Market Insight: SUV dominance continues

BY NEIL DOWLING | 7th Mar 2022


CLEAR lines of buyer preference continue to put the bias on SUVs with the latest VFACTS data showing new-vehicle sales stabilising in February but passenger cars still playing second fiddle.

 

Overall vehicle sales were down a mere 1.5 per cent year-to-date but that is attributed more to weak supply tugging against the strong demand.

 

In SUV sales, the healthy small SUV category pulled back in February (compared with February 2021) as supply was held up, particularly with the highly favoured Korean and Japanese brands that were pinched primarily by that old chestnut, semiconductor shortages.

 

By contrast, the medium SUV and large SUV segments boosted sales in February over the previous year’s corresponding month.

 

In keeping with the trend, passenger cars continued to slide on lacklustre consumer demand and also on production issues caused by component shortages that slowed supply.

 

But what is clear is the ongoing strength of the SUV sector.
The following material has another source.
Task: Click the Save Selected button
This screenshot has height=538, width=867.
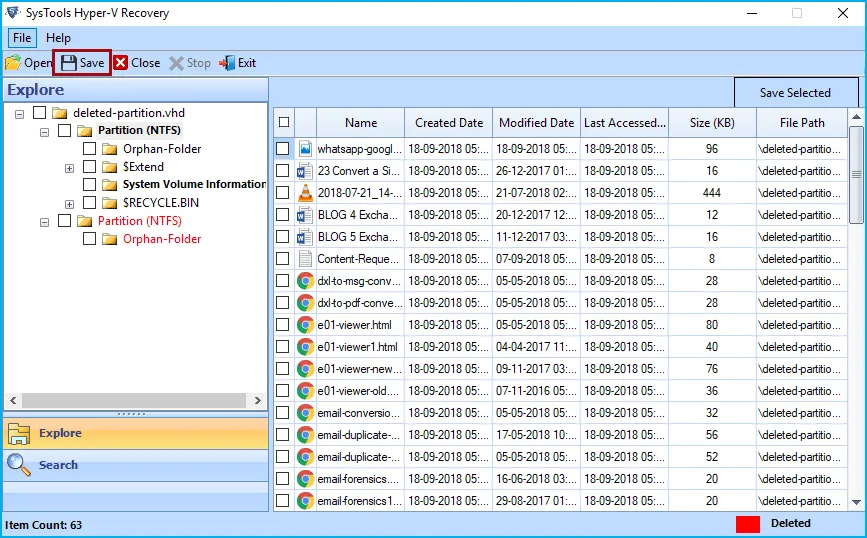Action: click(795, 93)
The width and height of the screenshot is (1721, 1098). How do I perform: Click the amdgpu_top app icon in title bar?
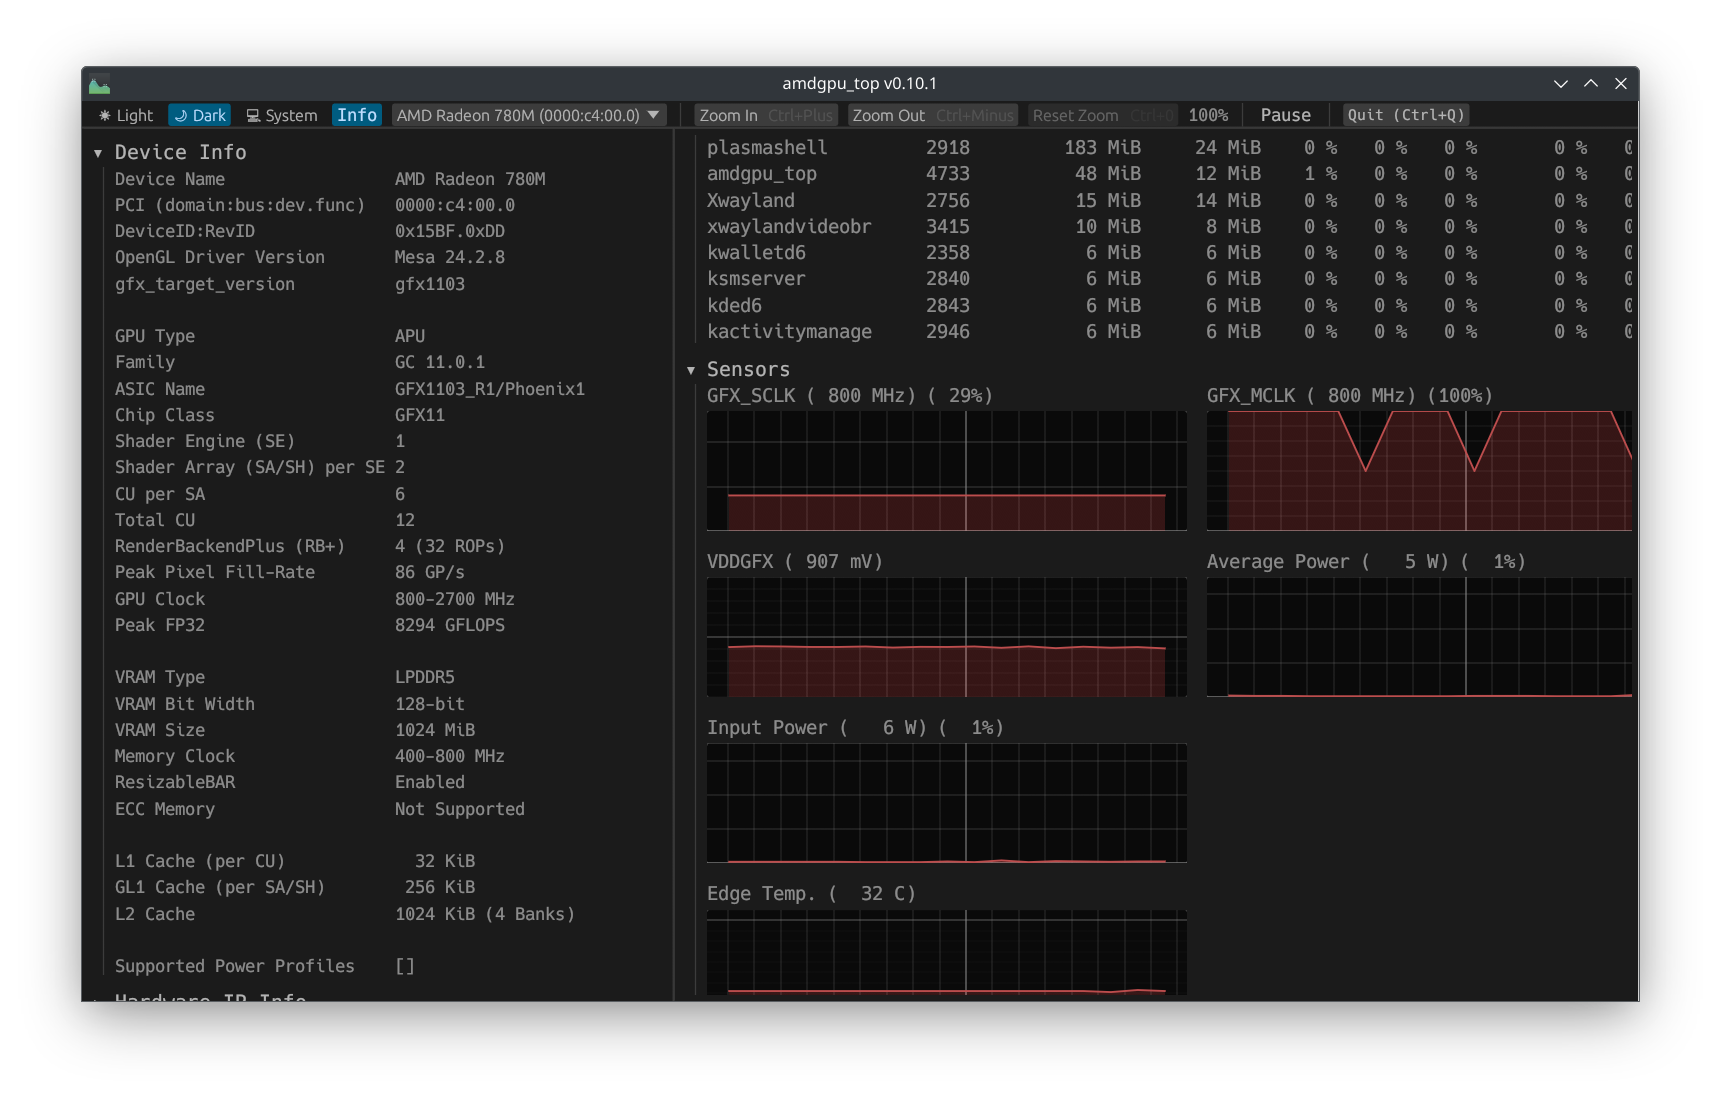99,84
What is causing this isn’t as cut and dried as people buying a high-rising wagon.

 

The popularity is triggered by an avalanche of new models to the sector. More models are added each year and some companies – Nissan and Mitsubishi, for example – barely acknowledge the passenger-car buyer.

 

In many cases, buyers have little choice. They are also becoming conditioned to the SUV silhouette, placing it as important when selecting a new vehicle, and to the “go anywhere” family-oriented message of SUV (and pseudo-SUV) manufacturers.

 

Many vehicles now sold as SUVs are incapable of being correctly defined as part of the genre that was first popularised 10 or 15 years ago.

 

Increasing numbers of SUVs are two-wheel drive – so cannot “go anywhere” – and at the smaller end of the spectrum have as much cabin room as a rival hatchback as well as similar ground clearance.

 

All this has swept the SUV genre into the limelight and diluted the traditional passenger car sector.

 

Small passenger cars, looking at February YTD data from 2016 to 2022, show sales have plunged 63 per cent – from 35,970 in the first two months of 2016 to 13,365 in the same period of 2022.

 

At the same time, the small SUV category has risen 22 per cent.

 

Much of the SUV interest is in the medium SUVs, where sales in the same seven-year period are up 11.3 per cent and the medium passenger car segment has slid 52 per cent.

 

The picture is more dramatic in the large SUV versus large passenger car sectors, not because of the surge in SUV sales but of the plunge in car sales.

 

Much of this is attributed to buyer preference – which aided and abetted the closure of local big-car brands Ford, Holden and Toyota – clearly pushing towards the SUVs.

 

The large passenger car category slumped 85.3 per cent in that seven-year period, mainly on the exit of the locally made cars but also a wealth of product that suited the same buyers, including the Hyundai Santa Fe, Toyota’s Prado and Kluger, and the Isuzu MU-X.

 

However, there was some push-back by the medium car group with the well-received Hyundai Sonata selling 187 units in the first two months of 2022 and the Peugeot 508 finding 38 buyers while Volkswagen sold 106 units of the Passat.

 

Most of the weight of buyer interest in SUVs has been in the light, small and medium categories, with the large and upper large SUV segments not reporting the gains expected of the genre. 

 

Sales of large SUVs are down 15 per cent on the 2016 February YTD data while the upper large category is off 37 per cent, hit by slow product availability.

 

This is also partly in line with the February overall vehicle sales fall of 1.5 per cent but also a subtle consumer move out of bigger SUVs and into the medium SUV class.